Moreover I've appointed constables,
With lawful and sufficient straps and thongs,
To keep the peace, and to coerce and punish
All spies and vagabonds and informing people.
Come, now for the column, with the terms of peace 970
Inscribed upon it! I must fetch it out,
And fix it here in the centre of my market. [Exit.
A writer in the Quarterly Review for July 1820 (not a very different person from the writer of this note) adduces the two scenes immediately following, as instances, amongst others, of that tendency to generalisation which, as he contends, was no less predominant in the mind of Aristophanes than in that of Shakspeare.
In reference to this principle it is observed of the following scenes, that "the two country people who are introduced as attending Dicæopolis's market, are not merely a Megarian and a Theban distinguished by a difference of dialect and behaviour; they are the two extremes of rustic character—the one (the Megarian) depressed by indigence into meanness, is shifting and selfish, with habits of coarse fraud and vulgar jocularity.
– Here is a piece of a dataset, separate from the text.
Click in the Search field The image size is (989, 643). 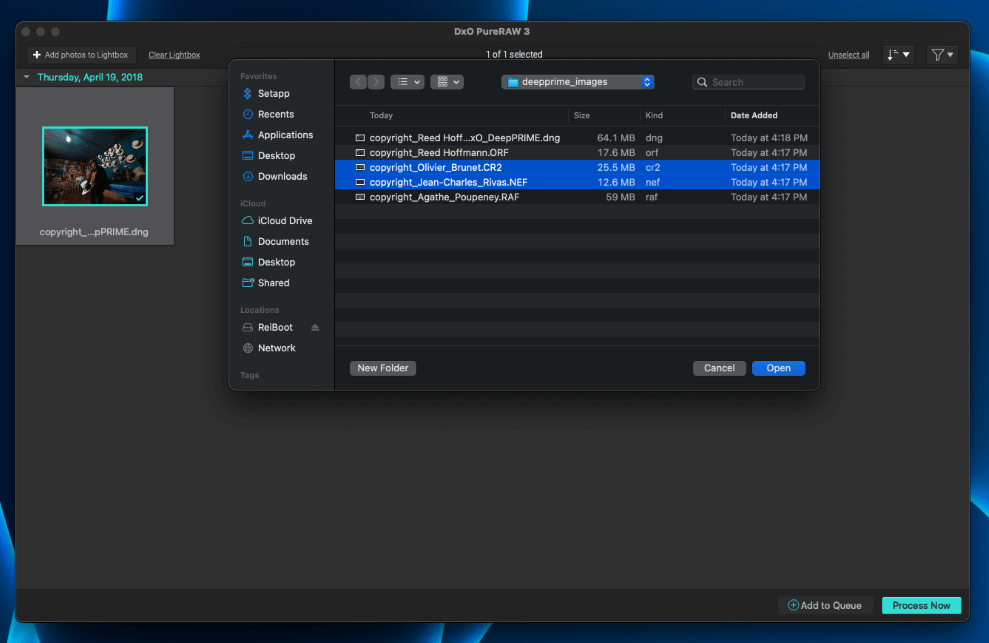pyautogui.click(x=755, y=82)
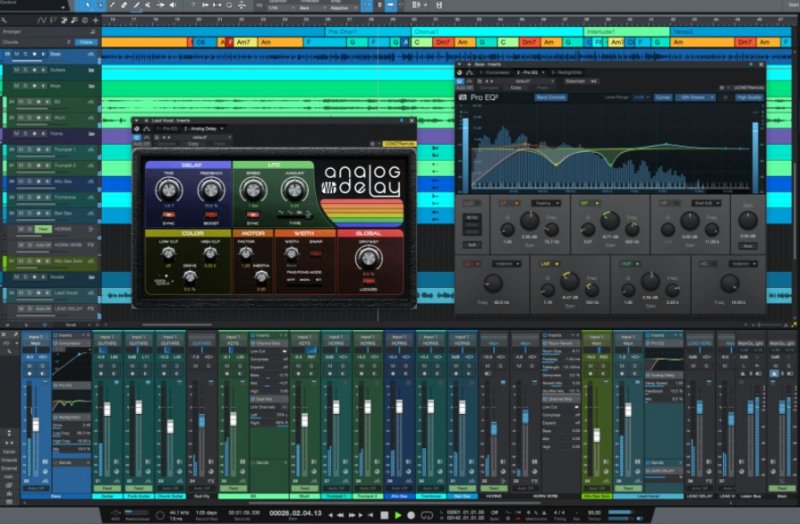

The Theban is the direct opposite—a primitive, hearty, frank, unsuspicious, easy-minded fellow; he comes to market with his followers, in a kind of old-fashioned rustic triumph, with his bag-pipers attending him: Dicæopolis (the Athenian, the medium between the two extremes before described) immediately exhibits his superior refinement, by suppressing their minstrelsy; and the honest Theban, instead of being offended, joins in condemning them. He then displays his wares, and the Athenian, with a burlesque tragical rant, takes one of his best articles (a Copaic eel) and delivers it to his own attendants to be conveyed within doors. The Theban, with great simplicity, asks how he is to be paid for it; and the Athenian, in a tone of grave superiority, but with some awkwardness, informs him that he claims it as a toil due to the market. The Theban does not remonstrate, but after some conversation agrees to dispose of all his wares, and to take other goods in return; but here a difficulty arises, for the same articles which the Athenian proposes in exchange happen to be equally abundant in Bœotia. The scene here passes into burlesque, but it is a burlesque expressive of the character which is assigned to the Theban; a character of primitive simplicity, utterly unacquainted with all the pests by which existence was poisoned in the corrupt community of Athens. A common sycophant or informer is proposed as an article which the Athenian soil produced in great abundance, but which would be considered as a rarity in Bœotia. The Theban agrees to the exchange, saying, that if he could get such an animal to take home, he thinks he could make a handsome profit by exhibiting him."
The scene which immediately follows (that of the Megarian) has been slightly modified, without detriment, it must be hoped, to the genuine humour of the original, perhaps even with advantage; since the attention of the English reader is not distracted by that strange contrast of ancient and modern manners, which strikes the reader of the original with an impression, wholly disproportionate to the intention of the Author, and destructive of that general harmony and breadth of effect which he had intended to produce, and which, as far as his contemporaries were concerned, he had succeeded in producing.